Paying back government furlough cash is a double bonus: it creates goodwill and it sends a signal that a company’s finances are in better health than they might have been. Barratt Developments (BDEV) has joined a remarkably long list of companies taking this path, one that amounts to a good deal more than virtue signalling.
Home completions have fallen by nearly 30% at Barratt, the UK’s largest housebuilder, though perhaps the miracle is that 12,604 homes were completed in the 12 months to the end of June, a period that covered the whole of lockdown. Equally surprising is that average prices actually edged up compared with the previous 12 months.
All sites were fully operating again by the end of June and forward sales have remained strong. The dividend has been suspended but I would be surprised and, as a shareholder, disappointed if some payment is not forthcoming in the current financial year.
The shares lost more than half their value in the stockmarket collapse, dropping from 878p to 365p, and the recovery has been anaemic. At 522p they are not overvalued despite the uncertainties hanging over the economy. There are still more prospective housebuyers than there are homes available.
Nor is Barratt alone in this scenario. The day after its trading update, Vistry (VTY), which I also hold, and Persimmon (PSN) and MJ Gleeson (GLE), which I do not, reported that although sales had inevitably fallen during the lockdown when only virtual viewings were possible, house prices had actually increased and so subsequently have forward order books. Their shares have likewise failed so far to recover fully and do not reflect current prospects.
FirstGroup has Lost its Way
Investors must search for what crumbs of comfort they can scrounge at the moment but there are precious few to be found at train, bus and coach operator FirstGroup (FGP).
For a start, it has run up its third consecutive annual loss. Once again the reason is a one-off charge, this time £187 million for the perennially troubled Greyhound coaches and £141 million on an insurance matter, also in the US. Investors should normally look at the underlying figures but when one-off charges keep recurring, one has to feel that there is something wrong with the whole business premise.

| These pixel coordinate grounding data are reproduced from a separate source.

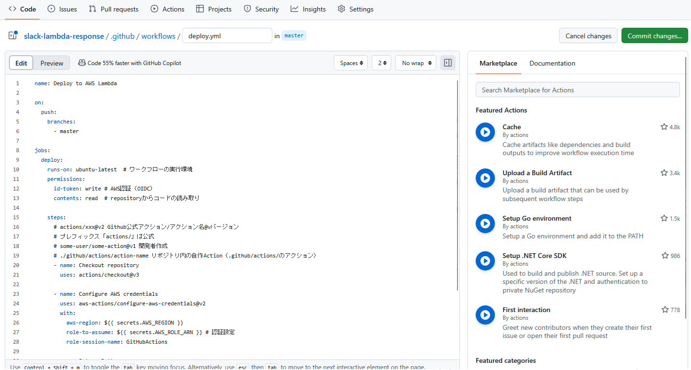Viewport: 691px width, 370px height.
Task: Click the Search Marketplace for Actions field
Action: [577, 90]
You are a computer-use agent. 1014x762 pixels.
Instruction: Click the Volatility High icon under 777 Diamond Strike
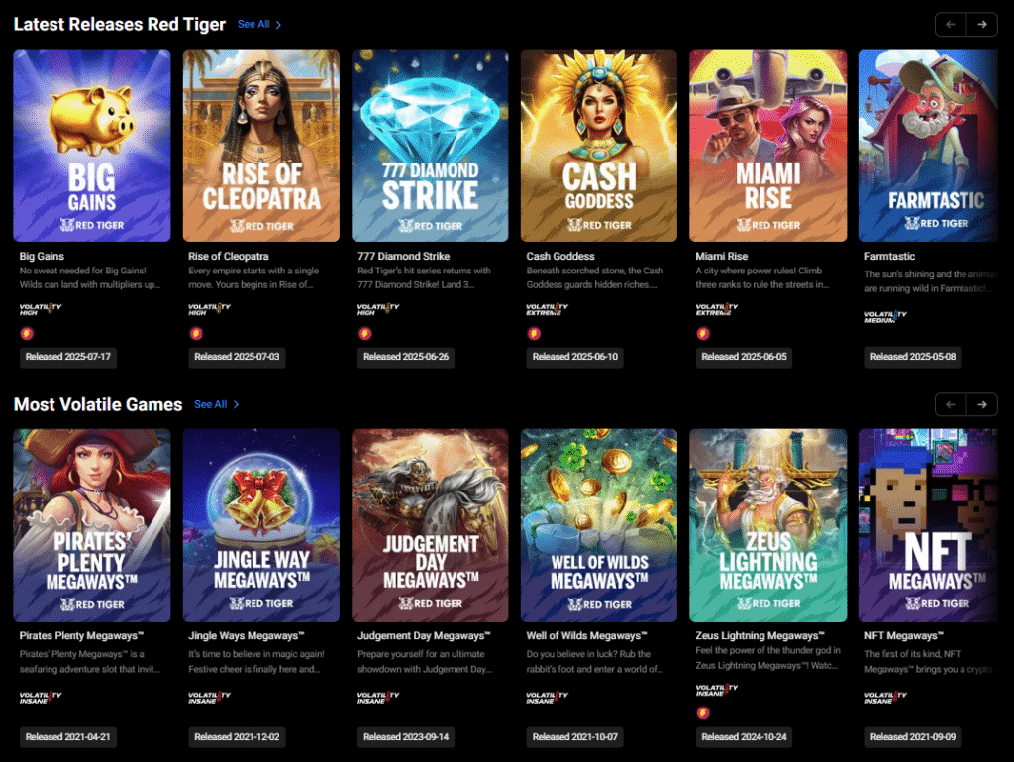(378, 309)

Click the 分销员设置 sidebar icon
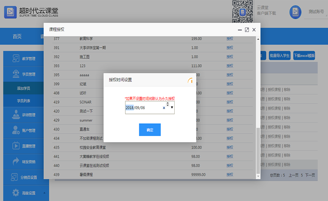point(16,177)
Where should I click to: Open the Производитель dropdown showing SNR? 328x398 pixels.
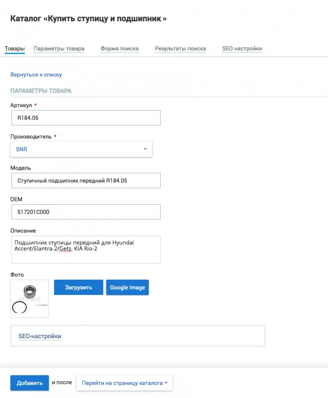(x=81, y=149)
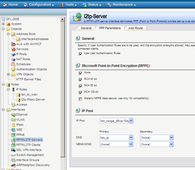This screenshot has height=170, width=195.
Task: Click the ALG with AV/WCF icon
Action: (x=13, y=44)
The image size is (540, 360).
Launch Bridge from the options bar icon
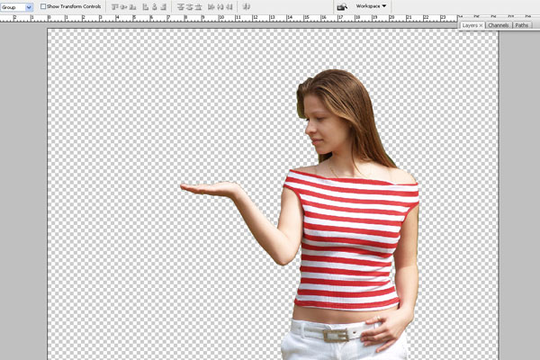click(342, 6)
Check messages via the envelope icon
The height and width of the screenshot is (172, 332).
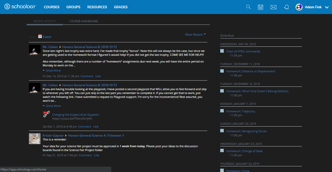tap(273, 7)
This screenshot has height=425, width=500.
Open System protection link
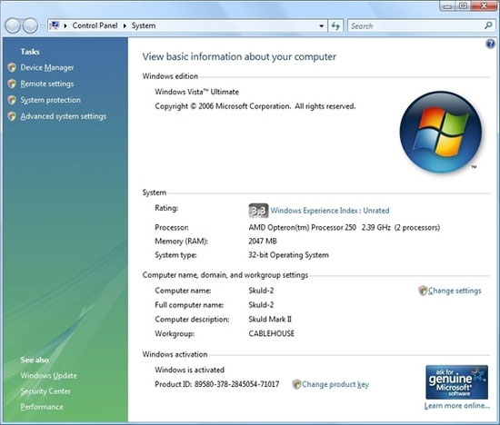[x=50, y=100]
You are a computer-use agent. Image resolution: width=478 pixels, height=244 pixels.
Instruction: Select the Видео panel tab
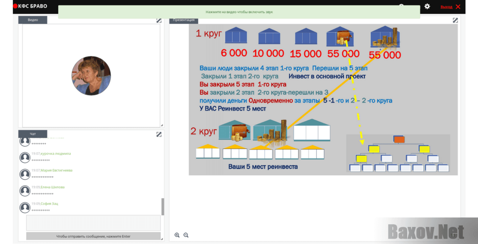click(x=33, y=20)
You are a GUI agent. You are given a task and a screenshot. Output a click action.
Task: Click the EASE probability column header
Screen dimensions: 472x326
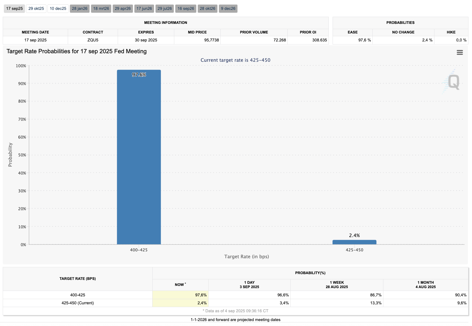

The sally across the Atlantic has been a disaster, loading the group up with unsustainable debt that is not being paid off by profits from the acquisitions. FirstGroup owes a net £33.3 billion. The US operations are up for sale and the proceeds just might wipe out the debt. The trouble is that any potential buyers know that FirstGroup is keen to get out, so it will be difficult to drive a hard bargain. In any case, no one seems in any rush to form a queue.
Greyhound struggled under its previous owner and looks unlikely to ever turn the corner; US school buses have been disrupted by coronavirus; ditto UK buses; and UK trains have been effectively nationalised for the time being.
It is hard to see where FirstGroup can go from here, except downhill.
Software Surge
Not many companies can say that revenue was 6% higher in the four months to the end of June compared with the same period last year but that feat was achieved by First Derivatives (FDP), the Aim-quoted technology specialist, even though clients have deferred some new projects. The improvement has come from recurring business as new software sales are slower to come through.
The shares have recovered quite well after dropping from 3,050p to 1,750p and now trade around 2,600p. The yield is admittedly only 1% but at least there is still a dividend, albeit a reduced one. If you are happy to invest in Aim stocks, First Directive is worth a look.